▶ Brano del documento:
Ora non è più così, e la causa non è solo l'invecchiamento: semplicemente perché non siamo più allenati a quella specifica velocità. Ci sono podisti che non percorrono 100m, per esempio in 20 secondi, da decenni ed in questo caso è normale che non siano più in grado di farlo. Pensiamo quindi se dovessero correrli in 17 secondi...
Dopo tanto tempo il corpo ha perso completamente le funzioni necessarie per correre velocemente, ma ci sono altri corridori che invece riescono a farlo perché ogni tanto fanno qualche “tirata”, ed è per questo che regolarmente si dovrebbe fare una “sgasata”, al fine di mantenere efficiente il trasferimento dell'energia in movimento. Questi tipi di allenamenti vengono fatti un po' da tutti gli atleti di alto livello: ogni tanto corrono molto più velocemente del ritmo che tengono in gara. Oltre a mantenere allenati gli aspetti fisici, è vantaggioso verificare che si è in grado di correre forte (sempre in relazione a sé stessi) perché l'esito contribuisce anche ad aumentare l'autostima.

(Dati sulla posizione di parole ed elementi)

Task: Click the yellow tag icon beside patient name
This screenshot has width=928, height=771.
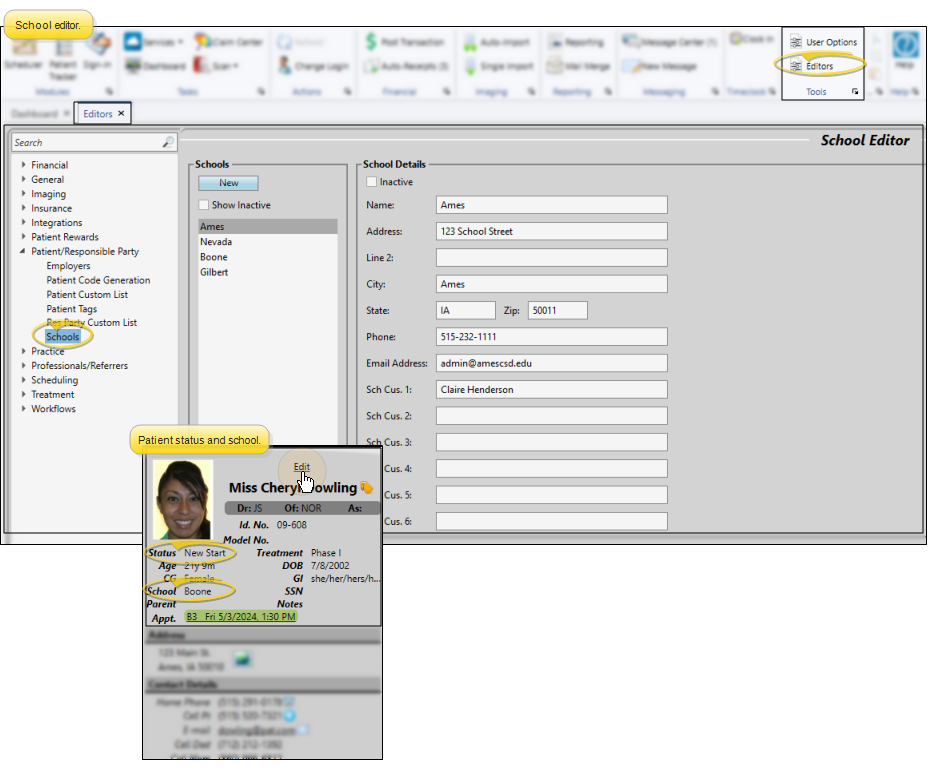Action: tap(367, 488)
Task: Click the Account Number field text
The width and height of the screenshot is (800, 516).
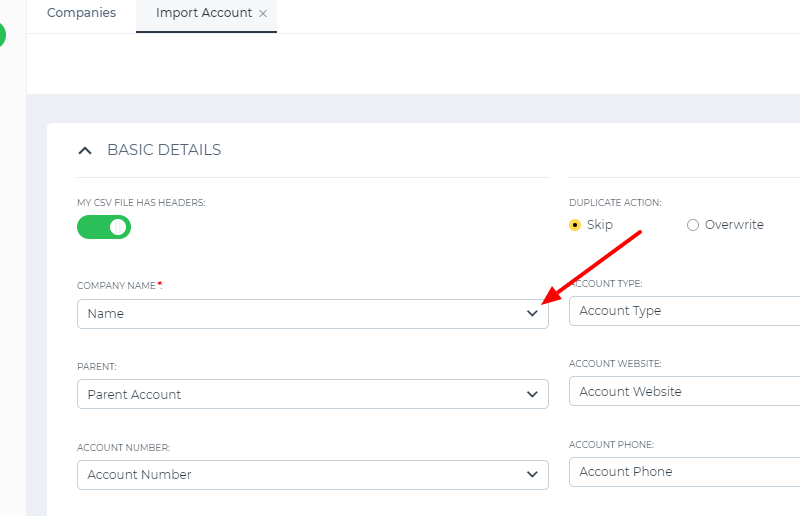Action: point(139,475)
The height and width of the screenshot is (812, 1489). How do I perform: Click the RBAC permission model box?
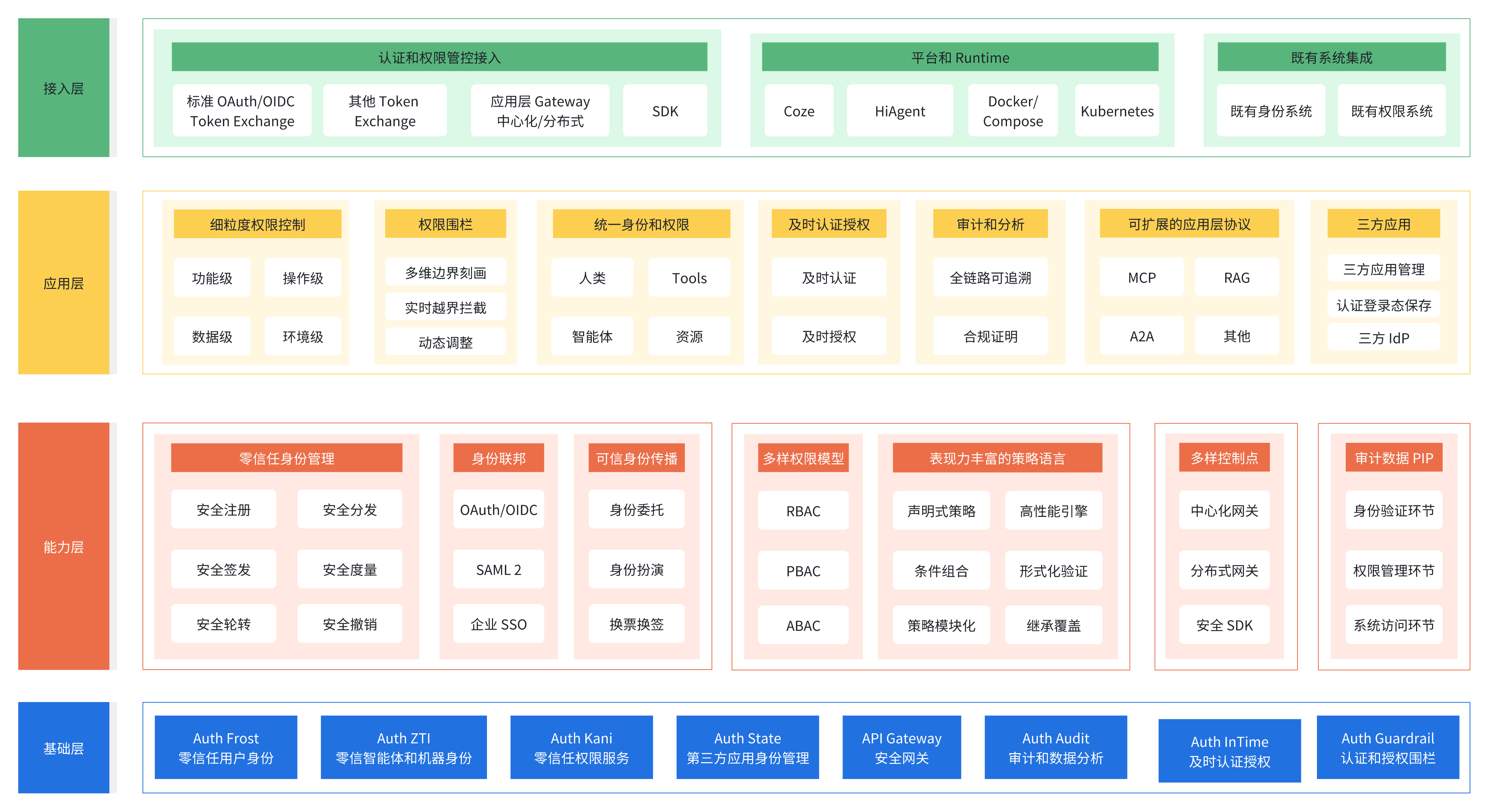pos(803,511)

▶ Il tuo compito: Ripeti alla lettera la parte del brano sull'allenamento alla corsa veloce compresa tra "Dopo tanto tempo" e "ad aumentare l'autostima.", estremi inclusi.

▶ Risposta al compito:
Dopo tanto tempo il corpo ha perso completamente le funzioni necessarie per correre velocemente, ma ci sono altri corridori che invece riescono a farlo perché ogni tanto fanno qualche “tirata”, ed è per questo che regolarmente si dovrebbe fare una “sgasata”, al fine di mantenere efficiente il trasferimento dell'energia in movimento. Questi tipi di allenamenti vengono fatti un po' da tutti gli atleti di alto livello: ogni tanto corrono molto più velocemente del ritmo che tengono in gara. Oltre a mantenere allenati gli aspetti fisici, è vantaggioso verificare che si è in grado di correre forte (sempre in relazione a sé stessi) perché l'esito contribuisce anche ad aumentare l'autostima.